Lithium battery-material-diaphragm technology route and development

Lithium-ion batteries are mainly composed of five parts: positive electrode material, negative electrode material, diaphragm, electrolyte and packaging material. The lithium-ion battery diaphragm is a porous film with uniformly distributed micropores. It is located between the positive electrode material and the negative electrode material of lithium battery. It plays a role in preventing direct contact between positive and negative electrodes, preventing battery short circuit and transmitting ions. It is a key material to ensure battery safety and affect battery performance. Although the diaphragm does not directly participate in the electrochemical reaction of the battery, its performance affects the interface structure, internal resistance and other properties of the battery, and thus affects the battery's energy density, cycle life and rate performance; the thermal stability of the diaphragm also determines the battery's operating temperature tolerance range and battery safety. An ideal battery diaphragm should have good insulation, mechanical strength, electrochemical stability and thermal stability, as well as high porosity and appropriate pore size, and good wettability and adsorption properties for the electrolyte.

▲Lithium-ion battery (cylindrical) structure and lithium battery diaphragm

Summary of high performance resin materials used in diaphragms!

The diaphragm plays two main roles in lithium-ion batteries. First, the diaphragm material needs to have good insulation and a certain strength to avoid direct contact between the positive and negative electrodes in the battery, and can effectively prevent short circuits caused by punctures such as burrs and dendrites, and ensure that there is no significant dimensional change under sudden high temperature conditions, thereby ensuring the safety of the battery. Second, the porous structure of the diaphragm can provide a good migration channel for lithium ions, ensuring stable and efficient operation of the battery.

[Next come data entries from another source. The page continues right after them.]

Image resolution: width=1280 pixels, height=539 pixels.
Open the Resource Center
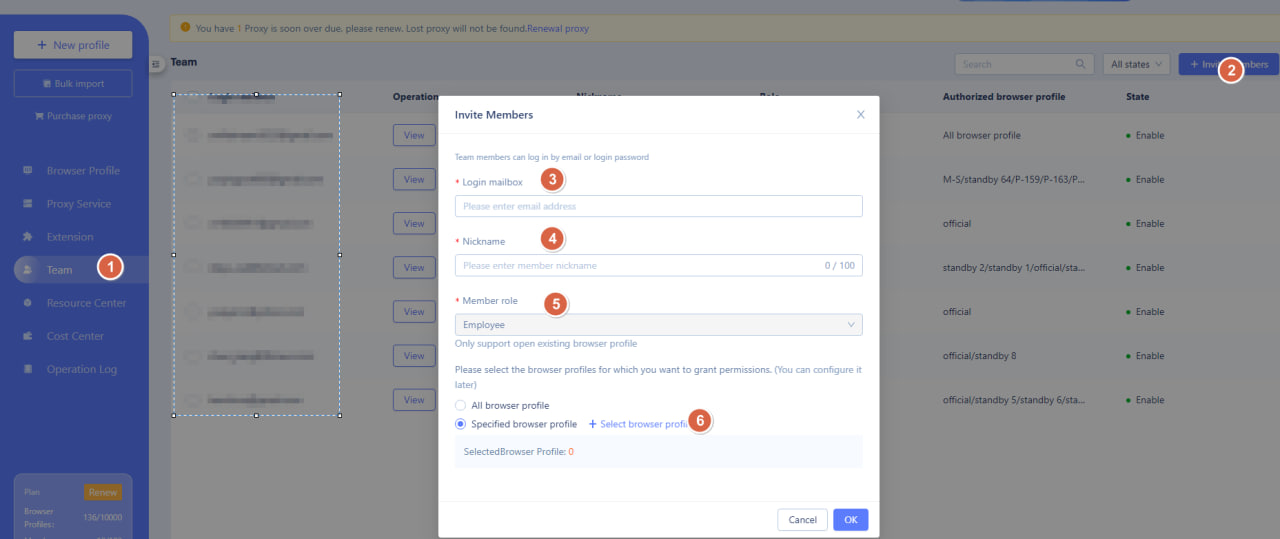click(x=86, y=303)
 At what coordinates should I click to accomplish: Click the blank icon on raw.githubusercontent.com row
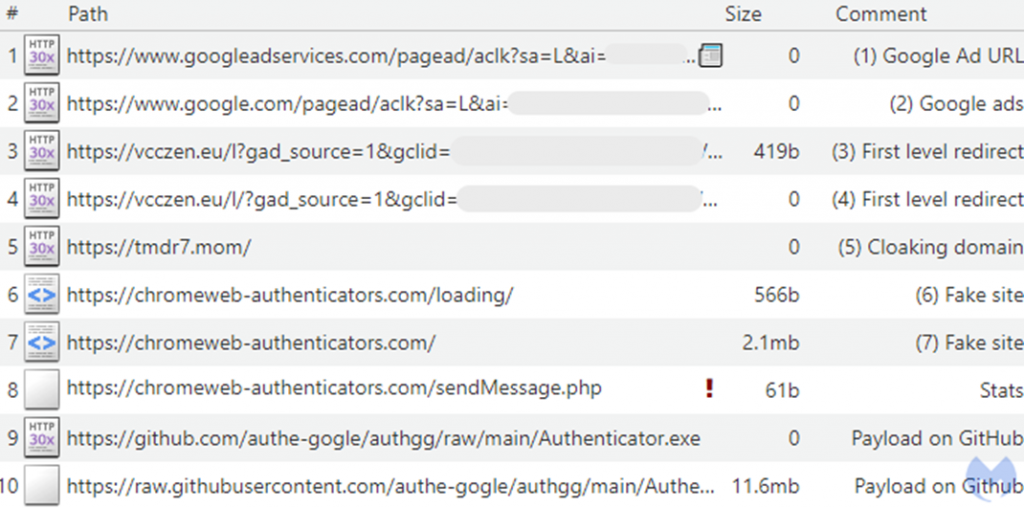42,485
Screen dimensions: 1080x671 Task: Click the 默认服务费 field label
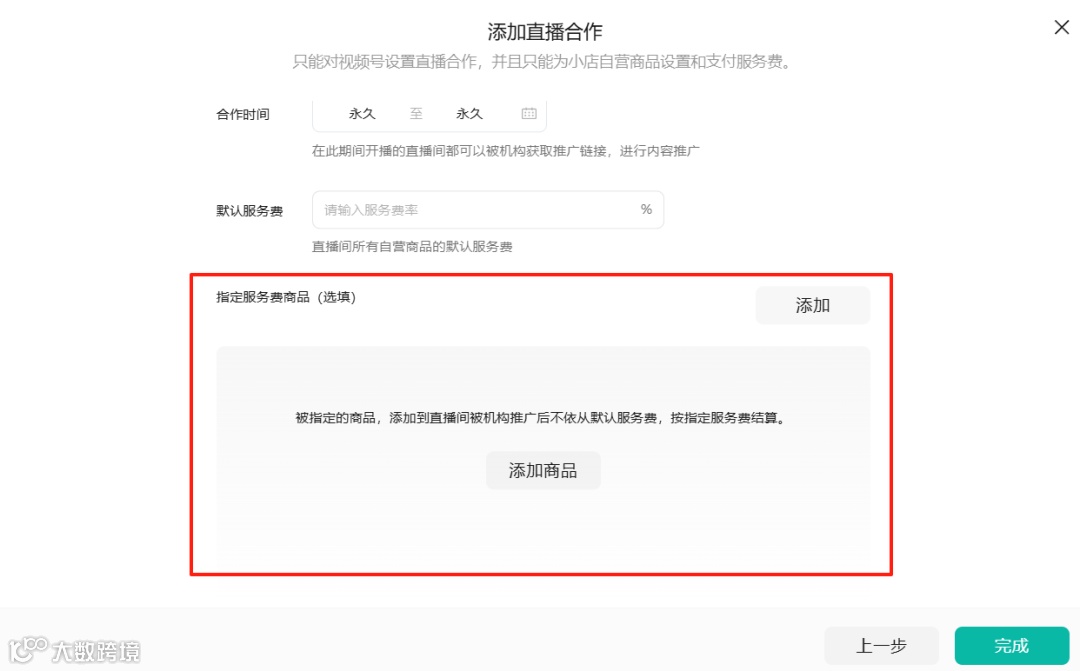click(249, 211)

Brief introduction to lithium battery diaphragms

In the structure of lithium batteries, battery separator refers to a layer of separator material between the positive and negative electrodes of the battery. It is a very critical part of the battery and has a direct impact on the safety and cost of the battery. Its main function is to isolate the positive and negative electrodes and prevent the electrons in the battery from passing freely, so that the ions in the electrolyte can pass freely between the positive and negative electrodes. The performance of the separator determines the interface structure and internal resistance of the battery, which directly affects the battery's capacity, cycle and safety performance. According to the differences in physical and chemical properties, lithium-ion battery separators can be divided into several categories: woven membranes, non-woven membranes (non-woven fabrics), microporous membranes, composite membranes, separator paper, rolled membranes, etc. Although there are many types, the main commercial lithium-ion battery separator materials are polyethylene and polypropylene microporous membranes. Polyolefin materials have excellent mechanical properties, chemical stability and relatively low prices. Therefore, polyolefin microporous membranes such as polyethylene and polypropylene have been used as lithium-ion battery separators in the early stages of lithium-ion battery research and development.